Benetti was blunt about the tradeoff. Data centers generate real property tax revenue but limited jobs. And the newer proposals are enormous. He listed the strain on water supply, groundwater, sanitary sewer, stormwater, and the electrical grid, plus noise, vibration, heat, and traffic. Minnesota is attractive to builders for the cool climate, cheap land, groundwater, a reliable grid, and state sales tax incentives.
What Happens Next
Staff studies. The planning commission and the council both weigh in on what issues matter and how wide the study should go. At the end, staff brings recommendations to the council on new restrictions, new regulations, or none at all.
The moratorium can run up to a year, with a specific end date in the ordinance. The council can shorten it or rescind it at any point. The legal authority comes from Minnesota Statute 462.355, subdivision 4.
The Bottom Line
If you were worried Apple Valley was about to get a Meta-sized facility, this vote is the opposite of that. Nothing gets built for a year.
If you have opinions about what the rules should say when the pause ends, the study period is when to speak up. Planning commission and council meetings are both public, and the city posts agendas and meeting videos online. Next council meeting is Thursday, July 23 at 7 p.m.
FAQ
Is a data center being built in Apple Valley? No. The city denied a large one earlier this year and has now paused all new ones for up to a year while it studies the issue.

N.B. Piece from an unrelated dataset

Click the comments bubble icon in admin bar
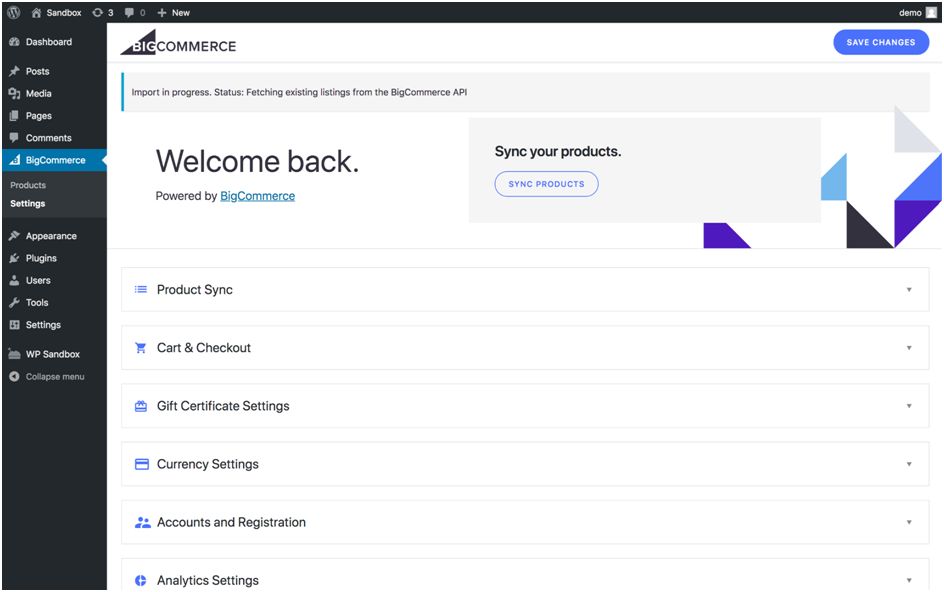Viewport: 944px width, 592px height. pos(129,12)
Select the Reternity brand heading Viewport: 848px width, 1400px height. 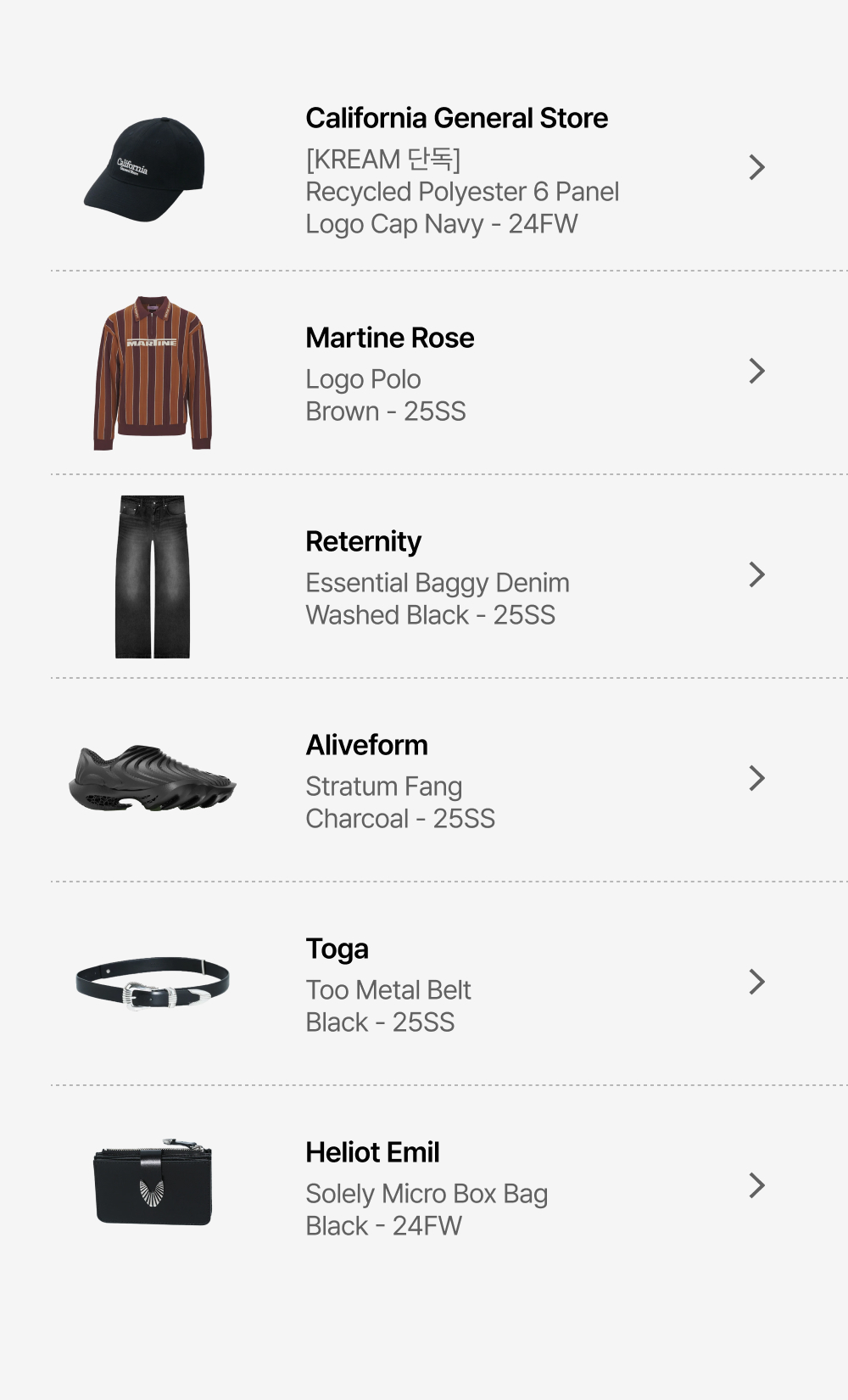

Can the city really just stop development like this? Yes. Minnesota law lets cities adopt interim ordinances to pause specific land use decisions while they study whether their rules need updating.
Does the moratorium affect anything already built? It blocks expansion of existing data centers. It doesn't shut anything down.
What is the city actually studying? Water supply, groundwater, sanitary sewer, stormwater, electrical demand, noise and vibration, heat, traffic, and visual impact.
Can the pause end early? Yes. The council can shorten or rescind the moratorium at any time before its end date.